**ABOUT THIS TASK**
With pictures left out, output exactly the lines of the listing below from the line that has "Home (257, 125)" to the line that has "Gıda Takviyeleri (118, 637)", both lines kept.

++++++++++++++++++++

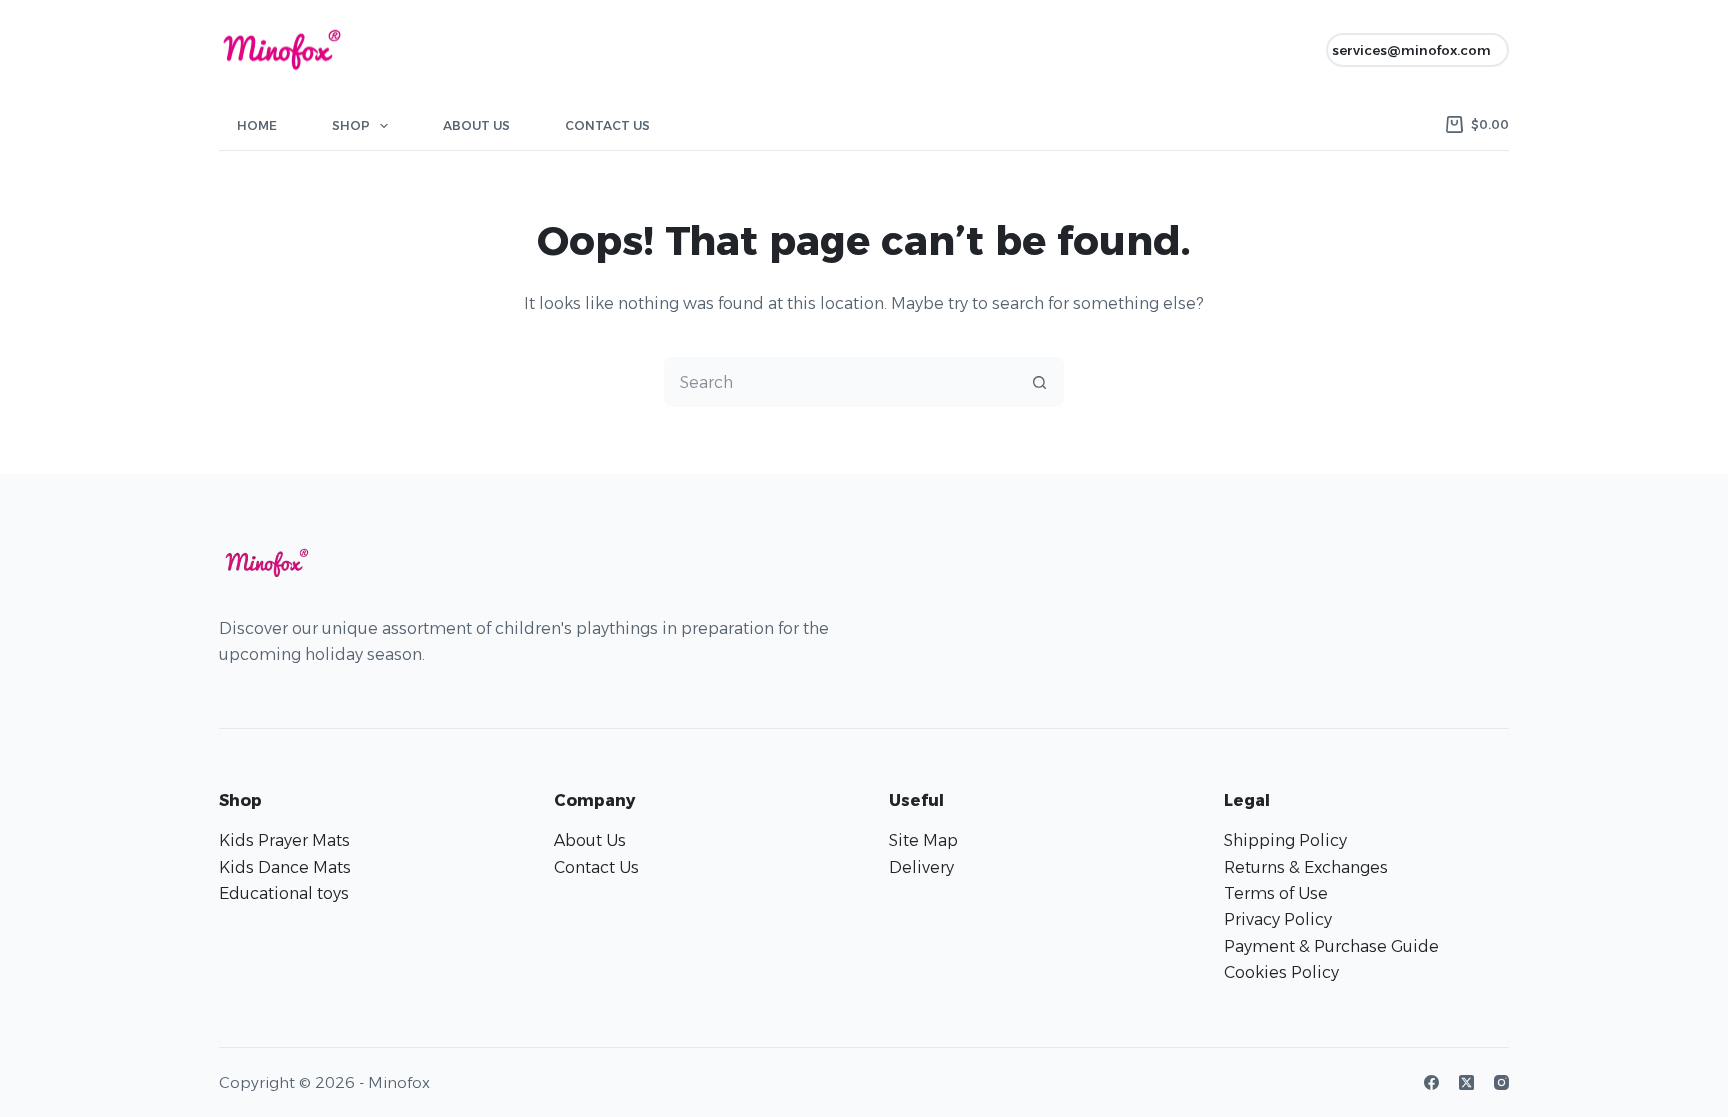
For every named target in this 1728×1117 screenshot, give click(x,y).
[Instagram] (1501, 1082)
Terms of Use (1276, 893)
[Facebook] (1431, 1082)
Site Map (923, 840)
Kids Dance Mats (285, 867)
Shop (351, 125)
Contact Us (607, 125)
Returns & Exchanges (1306, 867)
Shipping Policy (1285, 840)
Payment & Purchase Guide (1331, 946)
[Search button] (1039, 382)
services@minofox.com (1411, 50)
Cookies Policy (1281, 972)
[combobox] (840, 382)
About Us (476, 125)
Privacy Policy (1278, 919)
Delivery (921, 867)
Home (257, 125)
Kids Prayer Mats (284, 840)
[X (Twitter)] (1466, 1082)
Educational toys (284, 893)
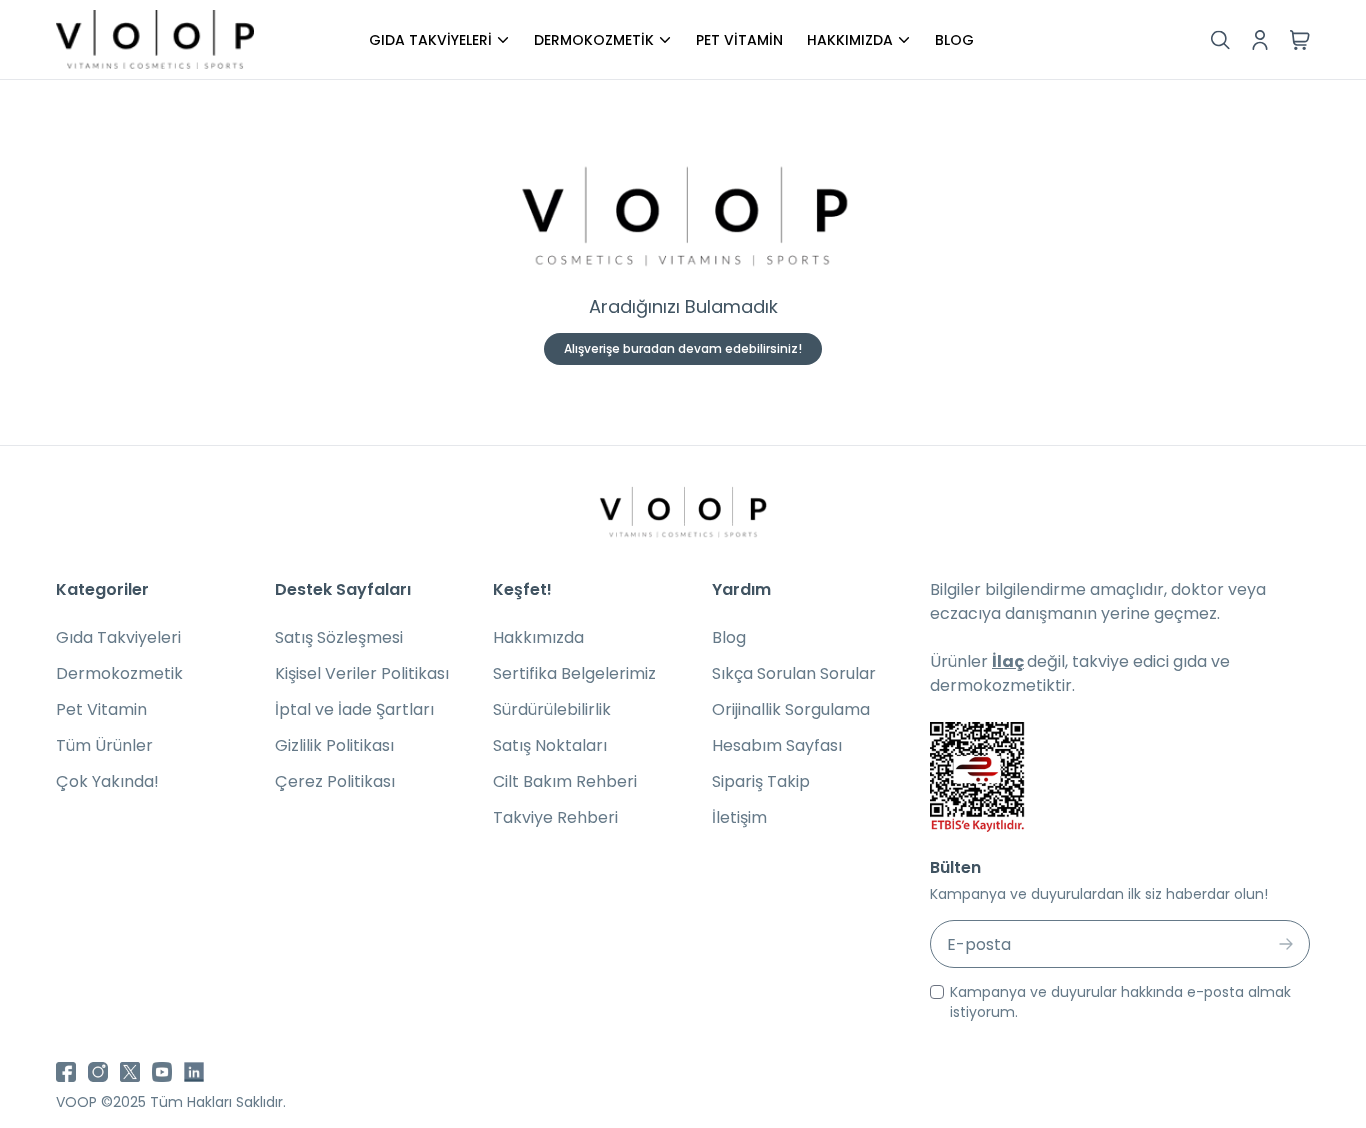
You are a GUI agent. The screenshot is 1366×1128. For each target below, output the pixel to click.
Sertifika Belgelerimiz (574, 673)
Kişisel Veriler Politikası (362, 673)
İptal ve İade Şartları (354, 709)
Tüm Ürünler (104, 745)
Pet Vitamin (101, 709)
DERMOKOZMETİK (594, 40)
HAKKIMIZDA (850, 40)
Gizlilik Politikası (334, 745)
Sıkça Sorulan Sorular (794, 673)
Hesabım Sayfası (777, 745)
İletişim (739, 817)
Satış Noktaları (550, 745)
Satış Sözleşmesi (339, 637)
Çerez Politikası (335, 781)
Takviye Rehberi (555, 817)
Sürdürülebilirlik (552, 709)
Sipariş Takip (761, 781)
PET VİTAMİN (739, 40)
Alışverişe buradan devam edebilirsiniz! (683, 348)
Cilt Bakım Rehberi (565, 781)
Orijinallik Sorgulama (791, 709)
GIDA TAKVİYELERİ (430, 40)
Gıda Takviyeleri (118, 637)
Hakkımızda (538, 637)
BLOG (954, 40)
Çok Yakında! (107, 781)
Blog (729, 637)
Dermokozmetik (119, 673)
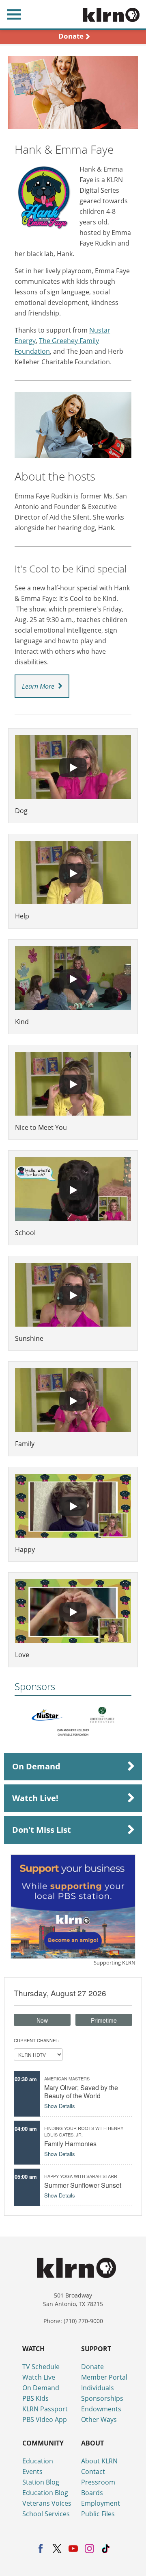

++++++++++++++++++++

**EXERCISE RESULT**
Home (257, 125)
Kids Prayer Mats (284, 840)
[X (Twitter)] (1466, 1082)
Educational toys (284, 893)
You are a GUI agent. The screenshot is 1366×1128. For each target below, output the pixel to click.
Sertifika Belgelerimiz (574, 673)
Kişisel Veriler Politikası (362, 673)
İptal ve İade Şartları (354, 709)
Tüm Ürünler (104, 745)
Pet Vitamin (101, 709)
DERMOKOZMETİK (594, 40)
HAKKIMIZDA (850, 40)
Gizlilik Politikası (334, 745)
Sıkça Sorulan Sorular (794, 673)
Hesabım Sayfası (777, 745)
İletişim (739, 817)
Satış Noktaları (550, 745)
Satış Sözleşmesi (339, 637)
Çerez Politikası (335, 781)
Takviye Rehberi (555, 817)
Sürdürülebilirlik (552, 709)
Sipariş Takip (761, 781)
PET VİTAMİN (739, 40)
Alışverişe buradan devam edebilirsiniz! (683, 348)
Cilt Bakım Rehberi (565, 781)
Orijinallik Sorgulama (791, 709)
GIDA TAKVİYELERİ (430, 40)
Gıda Takviyeleri (118, 637)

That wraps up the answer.